WHAT THIS EXERCISE ASKS.
**a)** In two sentences, summarize the essay on cafeteria food.
**b)** Transcribe the essay on cafeteria food word for word, starting at "My only vivid" and ending at "bit of heaven.".
**c)** Answer these questions using the essay on cafeteria food:
(i) What did the writer's mother keep hounding the writer about during the wedding planning?
(ii) What did the writer always have, which explains the rare trips to the cafeteria?
(iii) What did the ice cream sandwiches have heavy overtones of?

When I was planning my wedding, my mother kept hounding me about one thing: the menu. “After all,” she said, “people want to be well fed. They never forget bad food.”
It’s true. People can talk forever about over-cooked meat, bitter sauces and spicy dishes. The conversation at a recent Alumnae Association meeting turned to our memories of caf’ fare. Naturally, there were the typical phrases too often used about high school cafeterias: mystery meat, plastic cheese and the lunch ladies. Everyone had a story, even me. You see I didn’t eat in the cafeteria too often because I always had a packed lunch, something I often wanted to trade for the excitement of something you had to line up for. Oh, so young and innocent.
My only vivid cafeteria memory was the ice cream sandwiches. I’d save up some pocket money or scrounge together enough coins to buy a delicious piece of chocolaty-vanilla heaven, with heavy overtones of wax paper. You couldn’t eat it fast enough, as it started to melt the moment you asked for one. By the time you got to the end, you were trying to salvage the mushy chocolate sandwich that was embedded in your fingertips and wiping the dripping ice cream from your sweater cuff. Still, they were a little bit of heaven.

STORED DATA.

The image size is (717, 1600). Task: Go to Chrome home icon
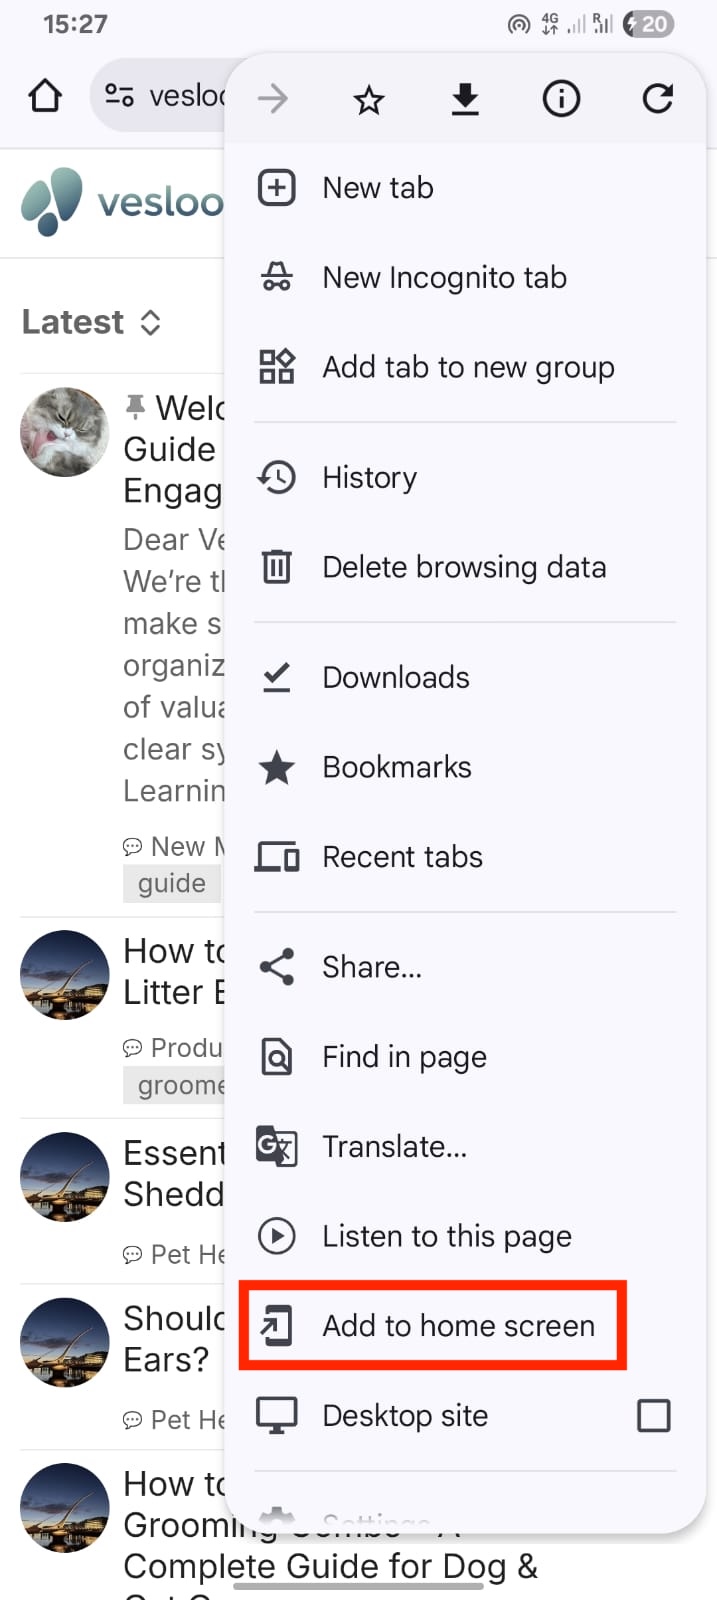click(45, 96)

---

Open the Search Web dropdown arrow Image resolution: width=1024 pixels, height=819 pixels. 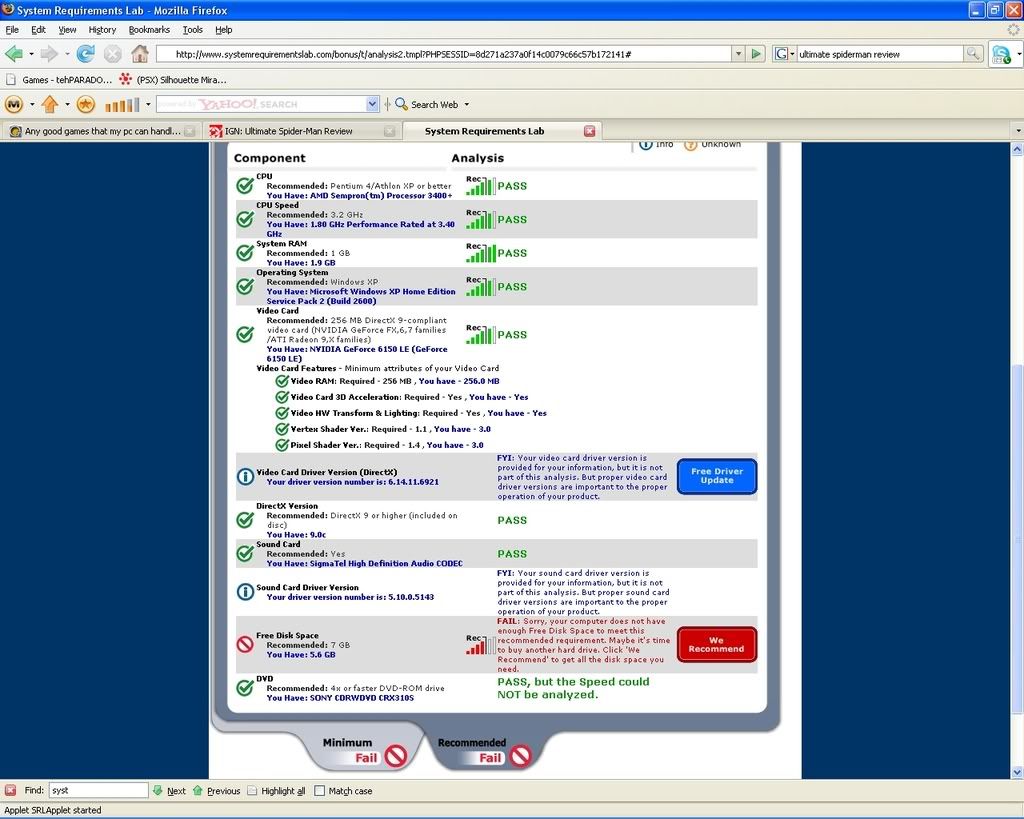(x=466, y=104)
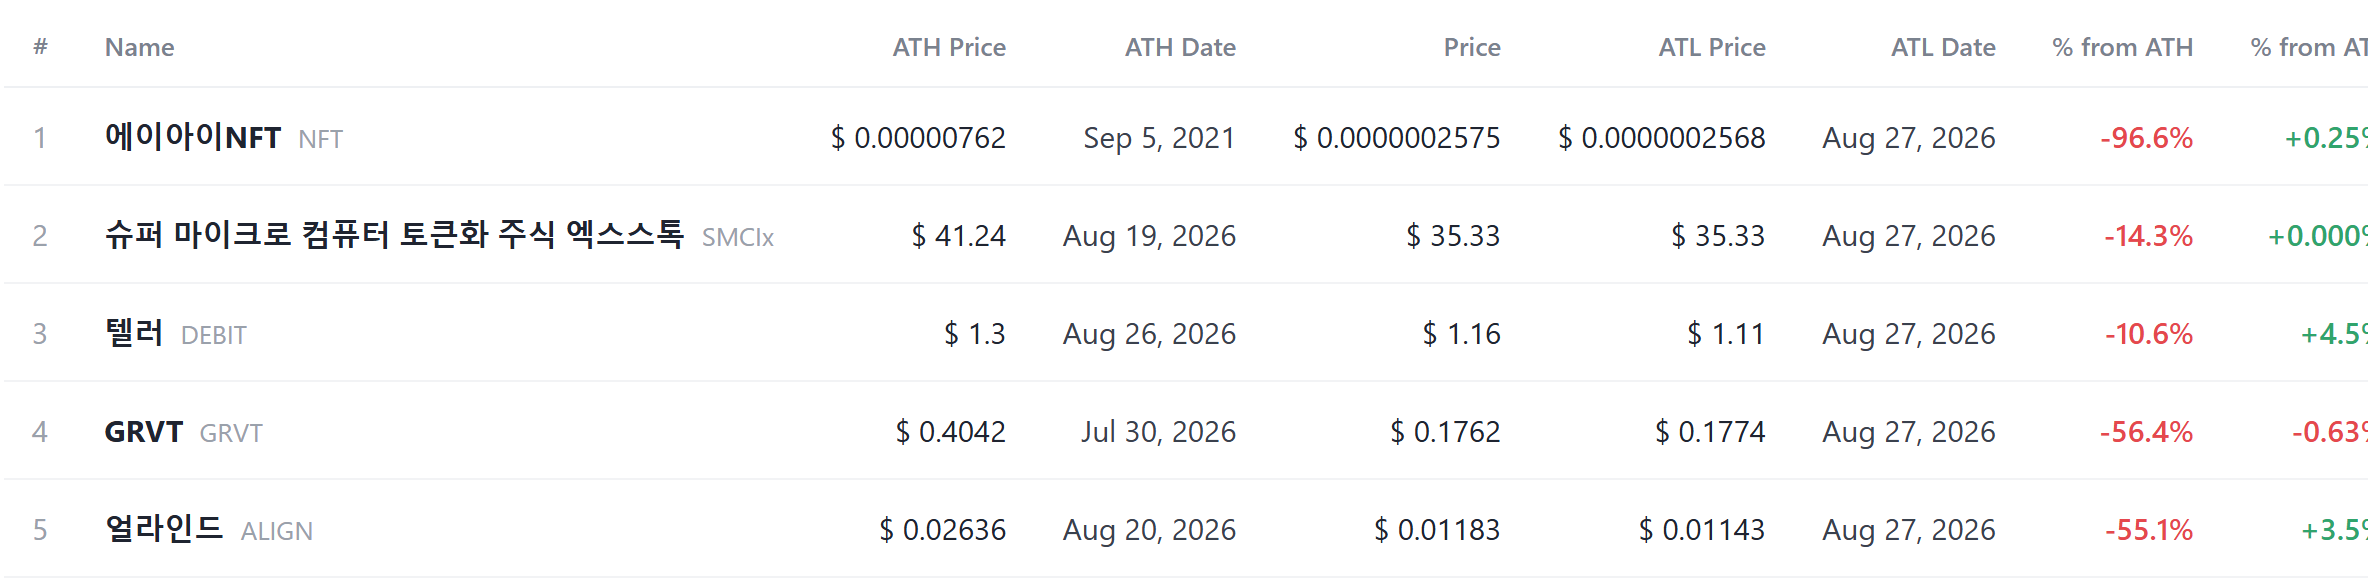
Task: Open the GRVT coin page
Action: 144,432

WORKED SOLUTIONS.
**a)** While the writer was planning a wedding, the writer's mother kept insisting that the menu mattered because people never forget bad food, and a recent Alumnae Association meeting turned to memories of cafeteria fare. The writer usually had a packed lunch, but vividly remembers buying ice cream sandwiches that melted so fast they ended up on fingers and sweater cuffs, yet were still a little bit of heaven.

**b)**
My only vivid cafeteria memory was the ice cream sandwiches. I’d save up some pocket money or scrounge together enough coins to buy a delicious piece of chocolaty-vanilla heaven, with heavy overtones of wax paper. You couldn’t eat it fast enough, as it started to melt the moment you asked for one. By the time you got to the end, you were trying to salvage the mushy chocolate sandwich that was embedded in your fingertips and wiping the dripping ice cream from your sweater cuff. Still, they were a little bit of heaven.

**c)**
(i) The menu.
(ii) A packed lunch.
(iii) Wax paper.